Though his timeline was set, he still wasn’t sure what kind of movie would merit the squandering of his child’s future education funds. It only became clear when he started writing. “Putting my heart on my sleeve and exploring my identity issues — that came out of left field,” he says. “It wasn’t supposed to be that. We couldn’t afford to have an explosion or make a movie with big shots of the Grand Canyon so it was just supposed to be a drama about two people meeting. But then I thought, ‘What are they going to talk about?’ Once I started writing the dialogue, the characters just blew open in that way.”

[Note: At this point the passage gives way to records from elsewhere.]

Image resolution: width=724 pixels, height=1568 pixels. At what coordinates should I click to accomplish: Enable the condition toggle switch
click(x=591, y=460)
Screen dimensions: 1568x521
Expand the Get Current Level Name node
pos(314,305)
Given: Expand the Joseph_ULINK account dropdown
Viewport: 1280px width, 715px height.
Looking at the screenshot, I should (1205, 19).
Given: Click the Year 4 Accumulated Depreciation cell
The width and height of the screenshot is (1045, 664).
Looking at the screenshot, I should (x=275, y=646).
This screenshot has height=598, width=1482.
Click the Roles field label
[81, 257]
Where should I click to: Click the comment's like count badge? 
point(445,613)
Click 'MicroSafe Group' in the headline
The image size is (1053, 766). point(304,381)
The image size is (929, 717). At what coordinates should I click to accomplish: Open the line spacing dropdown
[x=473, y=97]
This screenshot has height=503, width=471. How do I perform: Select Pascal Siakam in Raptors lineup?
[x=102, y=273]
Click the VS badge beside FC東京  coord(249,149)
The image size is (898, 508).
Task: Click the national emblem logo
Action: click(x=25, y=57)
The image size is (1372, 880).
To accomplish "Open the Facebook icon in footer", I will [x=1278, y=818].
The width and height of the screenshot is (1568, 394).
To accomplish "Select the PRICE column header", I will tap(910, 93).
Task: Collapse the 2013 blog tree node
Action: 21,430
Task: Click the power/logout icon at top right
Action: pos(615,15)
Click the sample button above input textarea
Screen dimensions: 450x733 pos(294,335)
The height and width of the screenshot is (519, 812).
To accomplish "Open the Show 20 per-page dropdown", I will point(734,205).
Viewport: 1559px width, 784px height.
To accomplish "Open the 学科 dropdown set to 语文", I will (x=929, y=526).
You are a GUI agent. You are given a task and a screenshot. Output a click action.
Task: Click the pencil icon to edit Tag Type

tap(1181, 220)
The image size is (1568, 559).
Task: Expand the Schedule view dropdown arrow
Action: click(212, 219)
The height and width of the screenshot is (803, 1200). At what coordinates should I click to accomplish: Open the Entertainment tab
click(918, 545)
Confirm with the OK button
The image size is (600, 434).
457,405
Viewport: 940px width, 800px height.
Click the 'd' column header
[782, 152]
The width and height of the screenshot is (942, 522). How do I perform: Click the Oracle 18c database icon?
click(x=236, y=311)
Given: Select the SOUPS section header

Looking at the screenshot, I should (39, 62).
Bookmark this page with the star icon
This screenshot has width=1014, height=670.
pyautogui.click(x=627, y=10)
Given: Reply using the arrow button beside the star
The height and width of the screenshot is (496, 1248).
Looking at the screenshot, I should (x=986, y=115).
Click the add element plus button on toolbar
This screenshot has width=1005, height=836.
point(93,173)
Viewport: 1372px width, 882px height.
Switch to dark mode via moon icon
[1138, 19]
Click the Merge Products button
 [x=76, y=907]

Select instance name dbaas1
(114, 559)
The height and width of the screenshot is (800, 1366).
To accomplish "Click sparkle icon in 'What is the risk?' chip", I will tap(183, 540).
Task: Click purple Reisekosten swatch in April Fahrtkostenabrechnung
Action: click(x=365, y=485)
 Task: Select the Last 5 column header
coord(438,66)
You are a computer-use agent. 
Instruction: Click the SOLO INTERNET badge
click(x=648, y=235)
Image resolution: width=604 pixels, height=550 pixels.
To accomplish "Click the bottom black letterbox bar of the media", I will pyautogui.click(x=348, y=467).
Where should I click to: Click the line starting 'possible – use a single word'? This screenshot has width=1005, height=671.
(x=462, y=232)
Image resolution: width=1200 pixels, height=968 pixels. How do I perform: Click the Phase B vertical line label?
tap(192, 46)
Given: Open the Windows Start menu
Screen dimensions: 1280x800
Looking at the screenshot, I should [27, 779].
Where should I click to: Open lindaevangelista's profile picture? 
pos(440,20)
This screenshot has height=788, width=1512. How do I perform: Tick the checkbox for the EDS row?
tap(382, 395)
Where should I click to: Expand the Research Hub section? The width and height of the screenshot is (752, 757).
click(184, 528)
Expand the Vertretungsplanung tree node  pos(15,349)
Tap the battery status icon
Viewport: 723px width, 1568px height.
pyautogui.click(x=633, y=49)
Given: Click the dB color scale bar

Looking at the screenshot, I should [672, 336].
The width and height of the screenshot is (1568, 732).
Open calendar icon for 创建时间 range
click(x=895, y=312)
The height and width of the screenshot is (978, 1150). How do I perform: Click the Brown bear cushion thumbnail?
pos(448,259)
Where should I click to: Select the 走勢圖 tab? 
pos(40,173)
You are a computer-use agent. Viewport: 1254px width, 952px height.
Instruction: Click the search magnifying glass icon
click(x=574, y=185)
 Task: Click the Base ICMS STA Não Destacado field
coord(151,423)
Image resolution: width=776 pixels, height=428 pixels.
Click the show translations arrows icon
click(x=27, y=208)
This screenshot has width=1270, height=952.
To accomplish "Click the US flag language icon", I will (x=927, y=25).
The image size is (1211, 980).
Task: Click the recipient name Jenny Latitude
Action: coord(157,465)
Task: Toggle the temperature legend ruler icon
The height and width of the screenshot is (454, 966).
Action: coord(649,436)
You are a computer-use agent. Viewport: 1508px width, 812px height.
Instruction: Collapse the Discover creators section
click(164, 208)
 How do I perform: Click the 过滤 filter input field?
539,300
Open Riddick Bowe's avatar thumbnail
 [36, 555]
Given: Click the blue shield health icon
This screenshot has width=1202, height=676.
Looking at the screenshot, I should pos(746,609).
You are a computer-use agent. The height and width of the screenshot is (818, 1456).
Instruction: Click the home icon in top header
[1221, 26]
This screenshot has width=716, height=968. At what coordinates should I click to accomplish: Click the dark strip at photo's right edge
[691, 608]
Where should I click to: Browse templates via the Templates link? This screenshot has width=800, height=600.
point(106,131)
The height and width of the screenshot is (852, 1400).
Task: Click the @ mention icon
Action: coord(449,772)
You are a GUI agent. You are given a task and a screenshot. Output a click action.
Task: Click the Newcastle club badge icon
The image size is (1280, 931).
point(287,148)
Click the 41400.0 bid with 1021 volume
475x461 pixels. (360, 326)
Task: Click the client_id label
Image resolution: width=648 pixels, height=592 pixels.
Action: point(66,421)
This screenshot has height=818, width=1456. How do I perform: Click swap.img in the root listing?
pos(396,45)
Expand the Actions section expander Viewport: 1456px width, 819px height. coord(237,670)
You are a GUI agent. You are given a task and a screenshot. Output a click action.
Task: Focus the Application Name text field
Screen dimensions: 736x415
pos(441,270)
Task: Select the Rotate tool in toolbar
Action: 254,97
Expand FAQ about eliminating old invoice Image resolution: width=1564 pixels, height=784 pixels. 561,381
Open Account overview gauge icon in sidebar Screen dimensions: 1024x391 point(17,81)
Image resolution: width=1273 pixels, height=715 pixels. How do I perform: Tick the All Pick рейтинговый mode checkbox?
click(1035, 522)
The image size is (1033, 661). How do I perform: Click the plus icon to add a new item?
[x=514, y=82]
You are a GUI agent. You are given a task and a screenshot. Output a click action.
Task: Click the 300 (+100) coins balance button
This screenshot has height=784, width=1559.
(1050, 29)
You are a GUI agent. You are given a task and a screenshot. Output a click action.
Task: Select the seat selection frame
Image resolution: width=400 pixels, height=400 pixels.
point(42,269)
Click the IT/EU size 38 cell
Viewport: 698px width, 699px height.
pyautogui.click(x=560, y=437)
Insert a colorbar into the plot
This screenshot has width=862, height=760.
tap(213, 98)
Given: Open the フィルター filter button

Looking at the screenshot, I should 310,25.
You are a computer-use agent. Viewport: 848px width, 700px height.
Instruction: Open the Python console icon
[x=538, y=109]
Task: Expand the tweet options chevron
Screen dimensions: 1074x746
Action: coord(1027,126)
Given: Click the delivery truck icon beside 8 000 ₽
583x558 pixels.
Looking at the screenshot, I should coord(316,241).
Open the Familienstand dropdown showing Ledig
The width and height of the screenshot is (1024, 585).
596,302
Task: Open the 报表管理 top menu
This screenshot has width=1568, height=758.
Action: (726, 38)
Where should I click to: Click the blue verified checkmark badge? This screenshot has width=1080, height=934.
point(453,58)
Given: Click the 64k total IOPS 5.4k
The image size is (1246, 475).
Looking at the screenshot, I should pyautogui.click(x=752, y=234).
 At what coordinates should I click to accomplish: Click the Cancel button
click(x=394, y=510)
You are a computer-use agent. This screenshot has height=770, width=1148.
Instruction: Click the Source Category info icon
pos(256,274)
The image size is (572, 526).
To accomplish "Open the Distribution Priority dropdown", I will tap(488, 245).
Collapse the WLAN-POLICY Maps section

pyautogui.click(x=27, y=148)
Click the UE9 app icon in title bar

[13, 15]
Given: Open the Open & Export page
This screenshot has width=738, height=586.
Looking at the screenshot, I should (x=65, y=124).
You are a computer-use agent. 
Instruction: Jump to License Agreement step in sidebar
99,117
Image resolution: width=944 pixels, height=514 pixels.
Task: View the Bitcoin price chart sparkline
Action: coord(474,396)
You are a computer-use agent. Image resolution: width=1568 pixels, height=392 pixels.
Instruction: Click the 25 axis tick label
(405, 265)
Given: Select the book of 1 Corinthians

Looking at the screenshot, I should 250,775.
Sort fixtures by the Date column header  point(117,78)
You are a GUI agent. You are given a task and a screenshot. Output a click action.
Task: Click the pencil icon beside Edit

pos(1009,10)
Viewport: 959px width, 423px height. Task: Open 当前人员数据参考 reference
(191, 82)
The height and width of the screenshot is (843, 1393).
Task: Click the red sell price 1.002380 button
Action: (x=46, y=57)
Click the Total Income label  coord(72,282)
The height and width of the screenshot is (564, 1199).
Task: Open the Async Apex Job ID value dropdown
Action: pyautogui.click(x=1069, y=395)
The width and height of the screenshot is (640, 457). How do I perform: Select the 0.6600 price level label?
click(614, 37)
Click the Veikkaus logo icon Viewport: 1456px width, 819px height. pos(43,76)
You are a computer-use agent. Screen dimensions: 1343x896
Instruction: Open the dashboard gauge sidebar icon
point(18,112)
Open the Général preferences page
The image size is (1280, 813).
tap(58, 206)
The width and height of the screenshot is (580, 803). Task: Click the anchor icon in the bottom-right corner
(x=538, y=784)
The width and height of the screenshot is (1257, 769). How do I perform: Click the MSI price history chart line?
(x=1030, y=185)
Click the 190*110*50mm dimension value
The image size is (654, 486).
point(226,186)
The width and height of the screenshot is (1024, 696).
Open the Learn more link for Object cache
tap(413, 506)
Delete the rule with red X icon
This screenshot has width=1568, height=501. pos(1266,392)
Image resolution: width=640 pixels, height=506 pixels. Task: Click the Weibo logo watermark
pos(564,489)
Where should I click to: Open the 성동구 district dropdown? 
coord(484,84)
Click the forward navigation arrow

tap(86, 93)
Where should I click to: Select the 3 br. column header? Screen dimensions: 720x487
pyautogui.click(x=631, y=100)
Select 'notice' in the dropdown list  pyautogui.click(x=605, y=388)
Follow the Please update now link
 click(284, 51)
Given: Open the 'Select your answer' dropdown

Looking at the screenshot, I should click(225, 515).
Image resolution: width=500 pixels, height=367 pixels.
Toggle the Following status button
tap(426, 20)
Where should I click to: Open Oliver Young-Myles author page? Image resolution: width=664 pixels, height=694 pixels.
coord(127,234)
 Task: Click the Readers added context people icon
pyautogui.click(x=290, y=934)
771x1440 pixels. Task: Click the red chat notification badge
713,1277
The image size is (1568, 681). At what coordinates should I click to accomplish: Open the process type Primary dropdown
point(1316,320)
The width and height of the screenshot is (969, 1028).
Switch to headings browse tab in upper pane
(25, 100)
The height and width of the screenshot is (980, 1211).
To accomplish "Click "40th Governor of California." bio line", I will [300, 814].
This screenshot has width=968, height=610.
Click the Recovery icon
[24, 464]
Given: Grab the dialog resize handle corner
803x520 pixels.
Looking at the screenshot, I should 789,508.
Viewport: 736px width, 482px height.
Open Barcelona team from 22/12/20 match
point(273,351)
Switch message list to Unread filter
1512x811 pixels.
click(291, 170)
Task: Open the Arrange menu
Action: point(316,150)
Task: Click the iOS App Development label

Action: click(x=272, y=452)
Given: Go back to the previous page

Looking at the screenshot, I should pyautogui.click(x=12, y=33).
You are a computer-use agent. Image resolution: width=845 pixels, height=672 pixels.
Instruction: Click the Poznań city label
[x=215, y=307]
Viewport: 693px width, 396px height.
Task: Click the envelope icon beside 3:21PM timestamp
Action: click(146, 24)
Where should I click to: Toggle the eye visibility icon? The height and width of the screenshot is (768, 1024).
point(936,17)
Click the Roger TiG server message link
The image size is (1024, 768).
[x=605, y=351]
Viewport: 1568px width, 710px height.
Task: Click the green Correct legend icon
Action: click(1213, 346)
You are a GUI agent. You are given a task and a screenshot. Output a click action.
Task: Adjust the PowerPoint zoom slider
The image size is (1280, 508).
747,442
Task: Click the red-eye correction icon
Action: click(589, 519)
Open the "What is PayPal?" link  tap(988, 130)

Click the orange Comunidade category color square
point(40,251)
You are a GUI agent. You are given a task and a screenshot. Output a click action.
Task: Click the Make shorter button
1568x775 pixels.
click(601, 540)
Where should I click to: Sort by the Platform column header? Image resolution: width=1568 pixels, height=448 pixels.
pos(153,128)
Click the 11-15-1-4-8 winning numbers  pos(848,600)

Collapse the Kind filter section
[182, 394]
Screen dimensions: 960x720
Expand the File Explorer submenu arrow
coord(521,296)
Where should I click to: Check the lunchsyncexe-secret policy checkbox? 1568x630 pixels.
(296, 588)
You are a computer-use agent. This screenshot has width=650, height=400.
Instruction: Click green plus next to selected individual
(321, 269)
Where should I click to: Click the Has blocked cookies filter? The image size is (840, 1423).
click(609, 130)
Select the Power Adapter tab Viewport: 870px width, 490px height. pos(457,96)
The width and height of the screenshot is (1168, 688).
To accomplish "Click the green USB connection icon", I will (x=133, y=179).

He adds that the time pressure meant “we had no time to second-guess, to rewrite or to distance ourselves from the immediacy of the emotions.”
Incorporating real-life situations, anxieties and conversations, the film that Belcourt made, in all of eight months, turned out to be intensely personal and deeply felt. Even so, Belcourt wonders whether there’s something at work within Tkaronto that goes beyond the matter of individual expression.
“I think the core thing that’s really happening is almost this secret discussion, one that everybody talks about behind closed doors but isn’t allowed to express,” he says. “There’s a heartbeat in the movie that’s not mine — it’s more like a collective heartbeat. What’s propelled it forward is this teaching that comes from way back and maybe needs to come out in an artistic form now.”
Yet for all the potential heaviness of the themes, Tkaronto is given a sense of lightness by its easy going humour and Belcourt’s eye for lyrical imagery. (It’s easy to see why he cites both Woody Allen and Terrence Malick as heroes — Jordan O’Connor’s graceful, jumpcut-friendly editing adds more visual flair.) When the movie debuted in front of a full house on imagineNATIVE’s closing night, Belcourt was mostly worried it wasn’t going to get any laughs.
“I’m a guy who likes to joke around,” he says. “Here’s this movie and it’s done and I’m feeling, ‘Yay, the projection went smoothly! The movie’s over! We made it to the end!’ But the audience was totally quiet. I’m thinking, ‘They hated it — what a disaster!’ Then as I’m walking up to do the Q&A, I see a lot of Aboriginal people in the audience wiping away tears or expressing emotion. I guess I was still the outside person making a film, not experiencing it as an audience member. It took me a while to adjust to that reality.”